Artikel 1.1 Begripsomschrijvingen

  • 1.

    In deze verordening wordt verstaan onder:

    • a.

      bouwwerk: elke constructie van enige omvang van hout, steen, metaal of ander materiaal, met inbegrip van een gedeelte daarvan, die op de plaats van bestemming hetzij direct hetzij indirect met de grond verbonden is, hetzij direct of indirect steun vindt in of op de grond, bedoeld om ter plaatse te functioneren;

    • b.

      NEN: een door de Stichting Nederlands Normalisatie-Instituut uitgegeven norm;

  • 2.

    In deze verordening wordt verder verstaan onder:

    • a.

      bevoegd gezag: dat wat daaronder wordt verstaan in de Woningwet;

    • b.

      omgevingsvergunning voor het bouwen: dat wat daaronder wordt verstaan in de Wet algemene bepalingen omgevingsrecht.

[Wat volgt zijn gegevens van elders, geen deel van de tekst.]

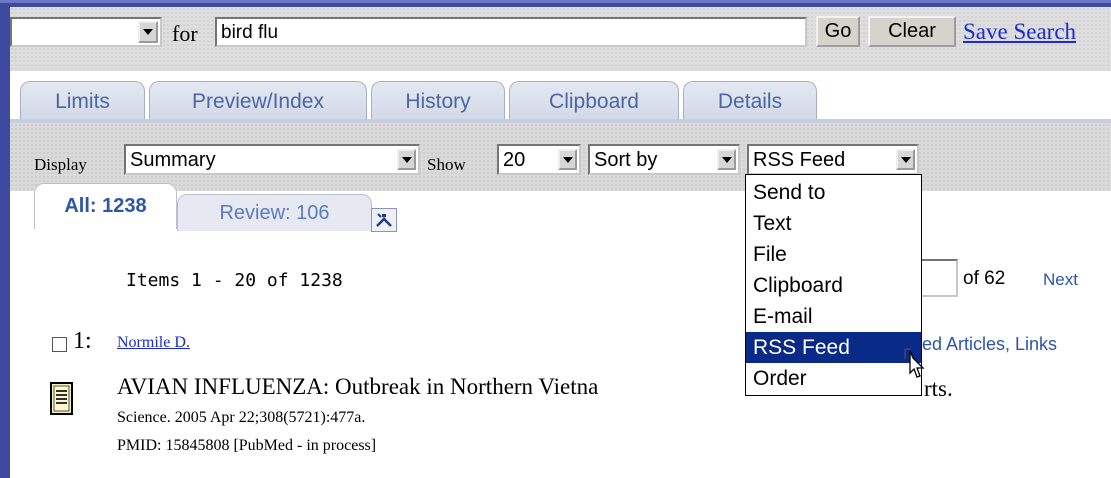 The width and height of the screenshot is (1111, 478). I want to click on show-count-value: 20, so click(514, 160).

Hoofdstuk 2 De omgevingsvergunning voor het bouwen

Artikel 2.1 Verbod tot bouwen op verontreinigde bodem

Op een bodem die zodanig is verontreinigd dat schade of gevaar is te verwachten voor de gezondheid van de gebruikers, mag niet worden gebouwd voor zover dat bouwen betrekking heeft op een bouwwerk:

  • a.

    waarin voortdurend of nagenoeg voortdurend mensen zullen verblijven;

  • b.

    voor het bouwen waarvan een omgevingsvergunning voor het bouwen is vereist en dat de grond raakt, of waarvan het bestaande, niet-wederrechtelijke, gebruik niet wordt gehandhaafd.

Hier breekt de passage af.